The partitions argument runs the reduce step (in parallel reduce processing) with multiple threads in the same search process on the same machine. Compare that with parallel reduce that runs the reduce step in parallel on multiple machines.
Parallel reduce is implemented with the redistribute command: https://docs.splunk.com/Documentation/Splunk/latest/SearchReference/Redistribute
In testing, the run times for a search using
partitions=5 shows no difference as compared to
partitions=1, using this search:
| makeresults count=5000000 | streamstats count as i | eval a=floor(i/10), b=floor(i/100), c=floor(i/1000), d=floor(i/10000), e=floor(i/100000) | stats partitions=5 count by a, b, c, d, e
In this example, we are able to observe an ~9 second difference in run times:
| makeresults count=500000 | streamstats count as i | eval j=mvrange(0,10) | stats partitions=15 count by i,j
partitions=15 the search completes in 27 seconds. With
partitions=1 the search completes in 36 seconds.

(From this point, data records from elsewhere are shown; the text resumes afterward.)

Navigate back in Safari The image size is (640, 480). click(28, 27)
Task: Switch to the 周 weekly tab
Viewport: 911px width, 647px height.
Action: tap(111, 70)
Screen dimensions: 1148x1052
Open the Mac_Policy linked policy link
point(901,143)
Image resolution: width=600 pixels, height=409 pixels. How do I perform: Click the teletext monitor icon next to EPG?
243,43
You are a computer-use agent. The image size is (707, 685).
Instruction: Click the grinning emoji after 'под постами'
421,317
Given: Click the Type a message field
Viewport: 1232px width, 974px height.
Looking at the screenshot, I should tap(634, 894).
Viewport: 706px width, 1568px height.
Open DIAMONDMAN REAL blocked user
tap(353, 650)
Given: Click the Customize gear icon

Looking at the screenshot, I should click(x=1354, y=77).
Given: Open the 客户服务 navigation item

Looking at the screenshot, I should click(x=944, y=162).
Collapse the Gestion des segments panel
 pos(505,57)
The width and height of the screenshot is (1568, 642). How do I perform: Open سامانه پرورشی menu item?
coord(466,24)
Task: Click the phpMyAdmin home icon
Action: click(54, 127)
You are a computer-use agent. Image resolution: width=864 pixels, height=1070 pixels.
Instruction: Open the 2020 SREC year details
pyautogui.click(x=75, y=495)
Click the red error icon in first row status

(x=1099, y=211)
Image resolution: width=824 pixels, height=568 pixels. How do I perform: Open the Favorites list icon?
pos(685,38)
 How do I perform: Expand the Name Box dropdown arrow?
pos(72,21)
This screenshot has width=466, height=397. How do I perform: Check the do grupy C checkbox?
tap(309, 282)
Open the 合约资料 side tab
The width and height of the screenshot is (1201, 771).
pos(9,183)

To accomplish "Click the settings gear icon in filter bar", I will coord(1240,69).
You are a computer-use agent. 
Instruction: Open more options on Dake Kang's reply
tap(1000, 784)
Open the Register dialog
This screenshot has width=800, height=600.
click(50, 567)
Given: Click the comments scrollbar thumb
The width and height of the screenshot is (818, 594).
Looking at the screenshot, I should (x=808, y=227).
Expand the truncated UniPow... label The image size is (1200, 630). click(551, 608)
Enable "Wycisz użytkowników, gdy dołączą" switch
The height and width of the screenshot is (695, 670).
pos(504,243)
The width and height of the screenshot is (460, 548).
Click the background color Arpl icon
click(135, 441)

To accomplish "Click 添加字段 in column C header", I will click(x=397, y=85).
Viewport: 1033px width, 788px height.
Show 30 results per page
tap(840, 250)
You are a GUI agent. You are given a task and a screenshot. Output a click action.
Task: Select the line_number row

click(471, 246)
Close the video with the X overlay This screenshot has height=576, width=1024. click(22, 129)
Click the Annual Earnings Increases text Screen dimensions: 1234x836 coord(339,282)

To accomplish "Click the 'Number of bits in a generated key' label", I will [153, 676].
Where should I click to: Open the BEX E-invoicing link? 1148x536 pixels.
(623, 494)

The likely issue with the partitions argument as compared to the redistribute command, is the threads are competing for memory on the same machine - and memory usage is one of the significant factors that cause high-cardinality stats to perform poorly. Partitioning the memory usage across different machines, as the redistribute command does, eliminates that competition.
Well the dox say that
1 is the default value for
partitions so your search can drop it with no change. The documentation is useless on this parameter. You ask a good question.